Activity: What is needed is an exact copy of the lines from the one containing "Open the perell.com link in the bio" through the last line of the entries below, both included.

Extracted information:
BEGIN

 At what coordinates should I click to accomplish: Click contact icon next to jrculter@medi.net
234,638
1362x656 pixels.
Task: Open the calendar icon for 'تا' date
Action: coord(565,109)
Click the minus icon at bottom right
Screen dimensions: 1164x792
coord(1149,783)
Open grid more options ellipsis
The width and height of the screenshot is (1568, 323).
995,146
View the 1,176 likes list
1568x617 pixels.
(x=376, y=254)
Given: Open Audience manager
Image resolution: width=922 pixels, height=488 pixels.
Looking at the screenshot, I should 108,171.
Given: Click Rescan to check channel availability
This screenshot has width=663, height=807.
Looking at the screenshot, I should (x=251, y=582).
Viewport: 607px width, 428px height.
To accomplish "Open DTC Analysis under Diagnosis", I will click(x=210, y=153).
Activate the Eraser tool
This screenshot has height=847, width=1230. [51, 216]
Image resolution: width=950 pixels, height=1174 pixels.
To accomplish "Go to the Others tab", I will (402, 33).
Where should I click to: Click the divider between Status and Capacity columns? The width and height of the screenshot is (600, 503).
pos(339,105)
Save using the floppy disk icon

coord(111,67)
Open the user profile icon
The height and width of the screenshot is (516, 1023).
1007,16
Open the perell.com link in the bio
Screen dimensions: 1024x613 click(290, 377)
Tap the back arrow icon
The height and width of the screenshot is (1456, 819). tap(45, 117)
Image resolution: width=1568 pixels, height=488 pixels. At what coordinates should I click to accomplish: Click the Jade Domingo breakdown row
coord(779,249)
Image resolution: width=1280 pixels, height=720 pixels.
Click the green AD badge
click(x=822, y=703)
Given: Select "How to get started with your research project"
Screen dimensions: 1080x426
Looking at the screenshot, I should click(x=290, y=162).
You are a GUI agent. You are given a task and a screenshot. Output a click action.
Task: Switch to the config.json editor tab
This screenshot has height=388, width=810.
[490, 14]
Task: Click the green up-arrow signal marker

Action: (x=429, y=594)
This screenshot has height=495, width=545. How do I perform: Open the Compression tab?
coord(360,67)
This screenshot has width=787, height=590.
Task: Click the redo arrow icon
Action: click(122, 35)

END

Task output:
Open the perell.com link in the bio
Screen dimensions: 1024x613 click(290, 377)
Tap the back arrow icon
The height and width of the screenshot is (1456, 819). tap(45, 117)
Image resolution: width=1568 pixels, height=488 pixels. At what coordinates should I click to accomplish: Click the Jade Domingo breakdown row
coord(779,249)
Image resolution: width=1280 pixels, height=720 pixels.
Click the green AD badge
click(x=822, y=703)
Given: Select "How to get started with your research project"
Screen dimensions: 1080x426
Looking at the screenshot, I should click(x=290, y=162).
You are a GUI agent. You are given a task and a screenshot. Output a click action.
Task: Switch to the config.json editor tab
This screenshot has height=388, width=810.
[490, 14]
Task: Click the green up-arrow signal marker

Action: (x=429, y=594)
This screenshot has height=495, width=545. How do I perform: Open the Compression tab?
coord(360,67)
This screenshot has width=787, height=590.
Task: Click the redo arrow icon
Action: click(122, 35)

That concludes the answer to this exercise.